Quotes from the Upanishads…
He who has found the bliss of the Eternal has no fear from any quarter.
For in our searchings are found all our desires, and we gain victory over our worlds.
He who knows the Bliss of Brahman does not distress himself with the thought, “Why did I not do what is good? Why did I do what is evil?” Whoever knows this bliss regards both of these as Atman (self, soul), indeed he cherishes both as Atman.
That thou art.
Whoever sees all beings in the soul and the soul in all beings…
What delusion or sorrow is there for one who sees unity?
It has filled all. It is radiant, incorporeal, invulnerable…

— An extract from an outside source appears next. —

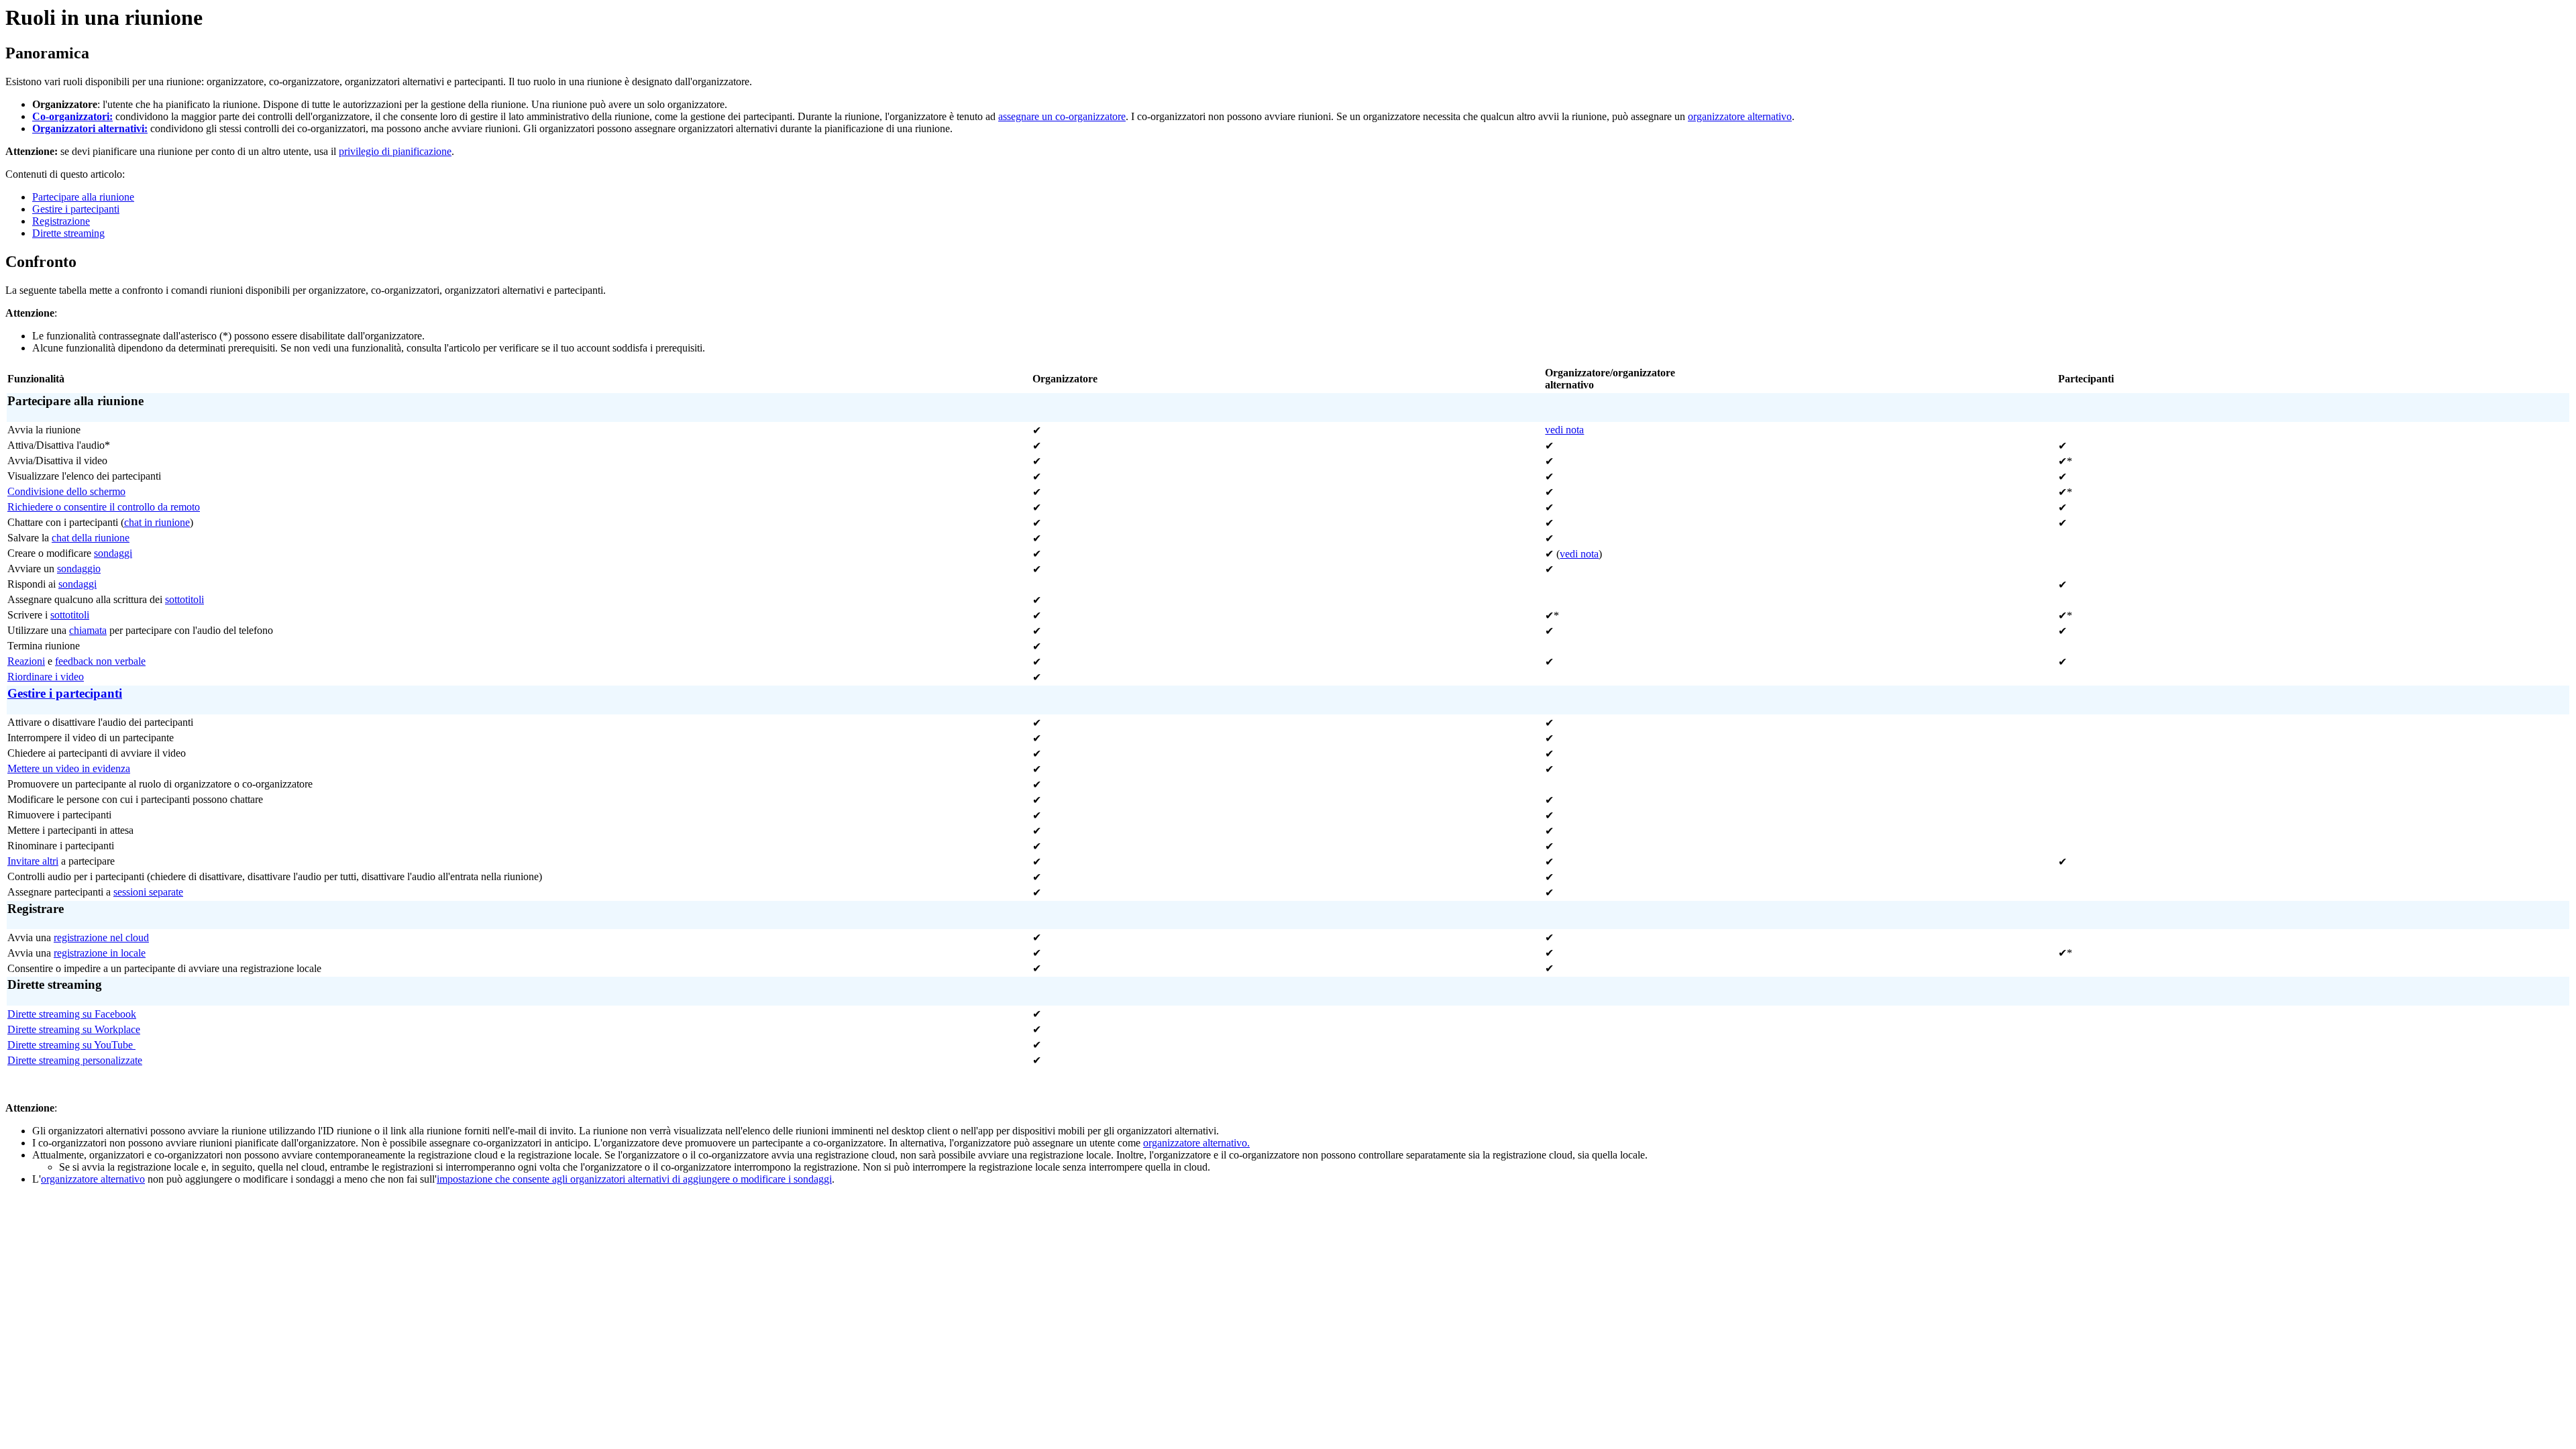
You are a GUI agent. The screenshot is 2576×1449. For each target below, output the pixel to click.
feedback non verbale (100, 661)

Wise, intelligent, encompassing, self-existent,
It organizes objects throughout eternity.
Then he realized, I indeed, I am this creation, for I have poured it forth from myself. In that way he became this creation. Verily, he who knows this becomes in this creation a creator.
Of a certainty, the man who can see all creatures in himself, himself in all creatures, knows no sorrow.
I am this world and I eat this world. Who knows this, knows.